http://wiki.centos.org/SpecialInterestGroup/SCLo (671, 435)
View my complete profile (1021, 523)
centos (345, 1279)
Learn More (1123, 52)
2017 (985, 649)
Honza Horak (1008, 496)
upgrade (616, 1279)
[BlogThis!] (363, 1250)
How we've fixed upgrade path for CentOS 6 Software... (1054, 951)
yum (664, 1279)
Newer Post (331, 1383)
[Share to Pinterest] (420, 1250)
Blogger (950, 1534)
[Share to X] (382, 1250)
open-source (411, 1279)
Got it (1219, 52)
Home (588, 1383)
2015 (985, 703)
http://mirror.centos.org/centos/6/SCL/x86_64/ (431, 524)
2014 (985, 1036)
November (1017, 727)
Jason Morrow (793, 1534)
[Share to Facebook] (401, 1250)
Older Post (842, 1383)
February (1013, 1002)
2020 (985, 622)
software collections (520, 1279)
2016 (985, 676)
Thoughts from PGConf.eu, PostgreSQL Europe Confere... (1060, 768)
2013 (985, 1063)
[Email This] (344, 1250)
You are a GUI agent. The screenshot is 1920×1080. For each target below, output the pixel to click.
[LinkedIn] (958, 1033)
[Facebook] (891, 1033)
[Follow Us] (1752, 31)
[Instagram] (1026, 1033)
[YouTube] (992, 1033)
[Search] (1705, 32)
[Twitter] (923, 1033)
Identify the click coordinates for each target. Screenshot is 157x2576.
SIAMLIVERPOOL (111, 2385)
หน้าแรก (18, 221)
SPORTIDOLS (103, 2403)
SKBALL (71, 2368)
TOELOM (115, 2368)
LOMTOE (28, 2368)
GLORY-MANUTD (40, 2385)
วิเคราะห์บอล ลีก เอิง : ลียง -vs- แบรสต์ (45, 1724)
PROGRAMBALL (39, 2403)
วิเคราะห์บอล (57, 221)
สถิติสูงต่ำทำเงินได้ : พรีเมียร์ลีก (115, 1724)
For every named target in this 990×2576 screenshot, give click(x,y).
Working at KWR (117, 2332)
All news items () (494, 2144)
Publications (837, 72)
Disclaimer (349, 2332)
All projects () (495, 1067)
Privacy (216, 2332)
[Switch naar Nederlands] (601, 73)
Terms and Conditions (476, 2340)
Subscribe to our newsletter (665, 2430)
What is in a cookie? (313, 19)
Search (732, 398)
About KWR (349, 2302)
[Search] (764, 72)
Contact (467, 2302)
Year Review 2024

════════════════════

- WHAT THE TASK REQUIRES
Output every record without changing any wording.

- PROBLEM SOLUTION
http://wiki.centos.org/SpecialInterestGroup/SCLo (671, 435)
View my complete profile (1021, 523)
centos (345, 1279)
Learn More (1123, 52)
2017 (985, 649)
Honza Horak (1008, 496)
upgrade (616, 1279)
[BlogThis!] (363, 1250)
How we've fixed upgrade path for CentOS 6 Software... (1054, 951)
yum (664, 1279)
Newer Post (331, 1383)
[Share to Pinterest] (420, 1250)
Blogger (950, 1534)
[Share to X] (382, 1250)
open-source (411, 1279)
Got it (1219, 52)
Home (588, 1383)
2015 (985, 703)
http://mirror.centos.org/centos/6/SCL/x86_64/ (431, 524)
2014 (985, 1036)
November (1017, 727)
Jason Morrow (793, 1534)
[Share to Facebook] (401, 1250)
Older Post (842, 1383)
February (1013, 1002)
2020 (985, 622)
software collections (520, 1279)
2016 (985, 676)
Thoughts from PGConf.eu, PostgreSQL Europe Confere... (1060, 768)
2013 (985, 1063)
[Email This] (344, 1250)
You are a GUI agent. The screenshot is 1920×1080. For each target below, output the pixel to click.
[LinkedIn] (958, 1033)
[Facebook] (891, 1033)
[Follow Us] (1752, 31)
[Instagram] (1026, 1033)
[YouTube] (992, 1033)
[Search] (1705, 32)
[Twitter] (923, 1033)
Identify the click coordinates for each target. Screenshot is 157x2576.
SIAMLIVERPOOL (111, 2385)
หน้าแรก (18, 221)
SPORTIDOLS (103, 2403)
SKBALL (71, 2368)
TOELOM (115, 2368)
LOMTOE (28, 2368)
GLORY-MANUTD (40, 2385)
วิเคราะห์บอล ลีก เอิง : ลียง -vs- แบรสต์ (45, 1724)
PROGRAMBALL (39, 2403)
วิเคราะห์บอล (57, 221)
สถิติสูงต่ำทำเงินได้ : พรีเมียร์ลีก (115, 1724)
For every named target in this 990×2576 screenshot, give click(x,y).
Working at KWR (117, 2332)
All news items () (494, 2144)
Publications (837, 72)
Disclaimer (349, 2332)
All projects () (495, 1067)
Privacy (216, 2332)
[Switch naar Nederlands] (601, 73)
Terms and Conditions (476, 2340)
Subscribe to our newsletter (665, 2430)
What is in a cookie? (313, 19)
Search (732, 398)
About KWR (349, 2302)
[Search] (764, 72)
Contact (467, 2302)
Year Review 2024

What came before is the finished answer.